Instructions for the task -> Give the records again in full, exactly as written.

Extracted data ->
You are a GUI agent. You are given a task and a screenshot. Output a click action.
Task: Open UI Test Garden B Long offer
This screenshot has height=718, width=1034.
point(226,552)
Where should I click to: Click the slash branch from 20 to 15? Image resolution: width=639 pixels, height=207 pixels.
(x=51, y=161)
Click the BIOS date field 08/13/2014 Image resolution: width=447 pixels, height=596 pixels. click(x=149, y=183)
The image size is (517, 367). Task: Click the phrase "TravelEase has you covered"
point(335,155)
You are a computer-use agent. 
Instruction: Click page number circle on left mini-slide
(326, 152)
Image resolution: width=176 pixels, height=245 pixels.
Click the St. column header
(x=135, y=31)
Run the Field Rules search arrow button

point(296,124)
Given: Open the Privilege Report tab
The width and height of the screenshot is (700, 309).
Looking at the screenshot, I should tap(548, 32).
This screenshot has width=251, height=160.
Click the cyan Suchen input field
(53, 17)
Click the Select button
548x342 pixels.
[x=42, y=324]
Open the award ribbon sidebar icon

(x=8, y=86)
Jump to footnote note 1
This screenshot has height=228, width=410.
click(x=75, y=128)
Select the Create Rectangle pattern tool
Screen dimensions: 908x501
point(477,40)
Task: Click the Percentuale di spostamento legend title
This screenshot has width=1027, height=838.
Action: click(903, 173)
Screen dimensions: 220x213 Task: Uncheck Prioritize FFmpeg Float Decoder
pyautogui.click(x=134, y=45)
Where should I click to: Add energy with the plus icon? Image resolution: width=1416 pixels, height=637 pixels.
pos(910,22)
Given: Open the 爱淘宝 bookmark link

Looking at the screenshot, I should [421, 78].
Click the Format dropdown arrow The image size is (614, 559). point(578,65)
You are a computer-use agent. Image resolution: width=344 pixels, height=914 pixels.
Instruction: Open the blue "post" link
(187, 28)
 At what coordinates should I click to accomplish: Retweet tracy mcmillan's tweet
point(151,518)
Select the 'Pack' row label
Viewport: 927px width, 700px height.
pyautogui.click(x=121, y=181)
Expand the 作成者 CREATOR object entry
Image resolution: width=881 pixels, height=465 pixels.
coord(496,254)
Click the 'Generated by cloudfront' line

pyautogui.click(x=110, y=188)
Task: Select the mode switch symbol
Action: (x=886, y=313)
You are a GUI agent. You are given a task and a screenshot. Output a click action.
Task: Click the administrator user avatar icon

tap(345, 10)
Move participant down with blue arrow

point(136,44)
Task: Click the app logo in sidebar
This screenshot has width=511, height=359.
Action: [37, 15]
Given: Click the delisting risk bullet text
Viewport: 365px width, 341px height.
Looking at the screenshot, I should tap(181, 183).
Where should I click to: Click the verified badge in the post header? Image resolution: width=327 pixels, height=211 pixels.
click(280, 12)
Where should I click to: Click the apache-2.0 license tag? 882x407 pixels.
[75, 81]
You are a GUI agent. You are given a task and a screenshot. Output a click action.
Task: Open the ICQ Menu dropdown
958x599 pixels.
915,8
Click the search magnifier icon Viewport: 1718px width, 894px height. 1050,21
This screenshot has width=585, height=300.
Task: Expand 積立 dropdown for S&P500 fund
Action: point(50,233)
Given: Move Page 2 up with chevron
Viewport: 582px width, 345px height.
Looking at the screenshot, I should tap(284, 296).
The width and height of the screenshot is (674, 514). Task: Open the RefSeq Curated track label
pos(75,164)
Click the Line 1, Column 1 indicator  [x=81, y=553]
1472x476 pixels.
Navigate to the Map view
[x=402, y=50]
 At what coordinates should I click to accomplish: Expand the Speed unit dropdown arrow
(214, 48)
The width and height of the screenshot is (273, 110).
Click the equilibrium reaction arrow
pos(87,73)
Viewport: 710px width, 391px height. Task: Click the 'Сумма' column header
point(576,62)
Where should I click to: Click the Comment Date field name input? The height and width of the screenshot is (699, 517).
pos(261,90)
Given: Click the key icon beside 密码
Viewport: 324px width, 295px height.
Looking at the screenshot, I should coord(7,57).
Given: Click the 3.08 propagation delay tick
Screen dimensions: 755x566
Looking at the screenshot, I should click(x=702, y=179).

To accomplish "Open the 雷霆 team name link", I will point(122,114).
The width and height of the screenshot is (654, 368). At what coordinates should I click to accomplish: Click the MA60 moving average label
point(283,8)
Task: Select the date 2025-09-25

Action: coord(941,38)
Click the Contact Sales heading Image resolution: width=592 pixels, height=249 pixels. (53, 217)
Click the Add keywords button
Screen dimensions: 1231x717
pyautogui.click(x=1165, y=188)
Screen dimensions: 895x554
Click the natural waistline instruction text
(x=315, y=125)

Problem solution ->
You are a GUI agent. You are given a task and a screenshot. Output a click action.
Task: Open UI Test Garden B Long offer
This screenshot has height=718, width=1034.
point(226,552)
Where should I click to: Click the slash branch from 20 to 15? Image resolution: width=639 pixels, height=207 pixels.
(x=51, y=161)
Click the BIOS date field 08/13/2014 Image resolution: width=447 pixels, height=596 pixels. click(x=149, y=183)
The image size is (517, 367). Task: Click the phrase "TravelEase has you covered"
point(335,155)
You are a computer-use agent. 
Instruction: Click page number circle on left mini-slide
(326, 152)
Image resolution: width=176 pixels, height=245 pixels.
Click the St. column header
(x=135, y=31)
Run the Field Rules search arrow button

point(296,124)
Given: Open the Privilege Report tab
The width and height of the screenshot is (700, 309).
Looking at the screenshot, I should tap(548, 32).
This screenshot has width=251, height=160.
Click the cyan Suchen input field
(53, 17)
Click the Select button
548x342 pixels.
[x=42, y=324]
Open the award ribbon sidebar icon

(x=8, y=86)
Jump to footnote note 1
This screenshot has height=228, width=410.
click(x=75, y=128)
Select the Create Rectangle pattern tool
Screen dimensions: 908x501
point(477,40)
Task: Click the Percentuale di spostamento legend title
This screenshot has width=1027, height=838.
Action: click(903, 173)
Screen dimensions: 220x213 Task: Uncheck Prioritize FFmpeg Float Decoder
pyautogui.click(x=134, y=45)
Where should I click to: Add energy with the plus icon? Image resolution: width=1416 pixels, height=637 pixels.
pos(910,22)
Given: Open the 爱淘宝 bookmark link

Looking at the screenshot, I should [421, 78].
Click the Format dropdown arrow The image size is (614, 559). point(578,65)
You are a computer-use agent. Image resolution: width=344 pixels, height=914 pixels.
Instruction: Open the blue "post" link
(187, 28)
 At what coordinates should I click to accomplish: Retweet tracy mcmillan's tweet
point(151,518)
Select the 'Pack' row label
Viewport: 927px width, 700px height.
pyautogui.click(x=121, y=181)
Expand the 作成者 CREATOR object entry
Image resolution: width=881 pixels, height=465 pixels.
coord(496,254)
Click the 'Generated by cloudfront' line

pyautogui.click(x=110, y=188)
Task: Select the mode switch symbol
Action: (x=886, y=313)
You are a GUI agent. You are given a task and a screenshot. Output a click action.
Task: Click the administrator user avatar icon

tap(345, 10)
Move participant down with blue arrow

point(136,44)
Task: Click the app logo in sidebar
This screenshot has width=511, height=359.
Action: [37, 15]
Given: Click the delisting risk bullet text
Viewport: 365px width, 341px height.
Looking at the screenshot, I should tap(181, 183).
Where should I click to: Click the verified badge in the post header? Image resolution: width=327 pixels, height=211 pixels.
click(280, 12)
Where should I click to: Click the apache-2.0 license tag? 882x407 pixels.
[75, 81]
You are a GUI agent. You are given a task and a screenshot. Output a click action.
Task: Open the ICQ Menu dropdown
958x599 pixels.
915,8
Click the search magnifier icon Viewport: 1718px width, 894px height. 1050,21
This screenshot has width=585, height=300.
Task: Expand 積立 dropdown for S&P500 fund
Action: point(50,233)
Given: Move Page 2 up with chevron
Viewport: 582px width, 345px height.
Looking at the screenshot, I should tap(284, 296).
The width and height of the screenshot is (674, 514). Task: Open the RefSeq Curated track label
pos(75,164)
Click the Line 1, Column 1 indicator  [x=81, y=553]
1472x476 pixels.
Navigate to the Map view
[x=402, y=50]
 At what coordinates should I click to accomplish: Expand the Speed unit dropdown arrow
(214, 48)
The width and height of the screenshot is (273, 110).
Click the equilibrium reaction arrow
pos(87,73)
Viewport: 710px width, 391px height. Task: Click the 'Сумма' column header
point(576,62)
Where should I click to: Click the Comment Date field name input? The height and width of the screenshot is (699, 517).
pos(261,90)
Given: Click the key icon beside 密码
Viewport: 324px width, 295px height.
Looking at the screenshot, I should coord(7,57).
Given: Click the 3.08 propagation delay tick
Screen dimensions: 755x566
Looking at the screenshot, I should click(x=702, y=179).

To accomplish "Open the 雷霆 team name link", I will point(122,114).
The width and height of the screenshot is (654, 368). At what coordinates should I click to accomplish: Click the MA60 moving average label
point(283,8)
Task: Select the date 2025-09-25

Action: coord(941,38)
Click the Contact Sales heading Image resolution: width=592 pixels, height=249 pixels. (53, 217)
Click the Add keywords button
Screen dimensions: 1231x717
pyautogui.click(x=1165, y=188)
Screen dimensions: 895x554
Click the natural waistline instruction text
(x=315, y=125)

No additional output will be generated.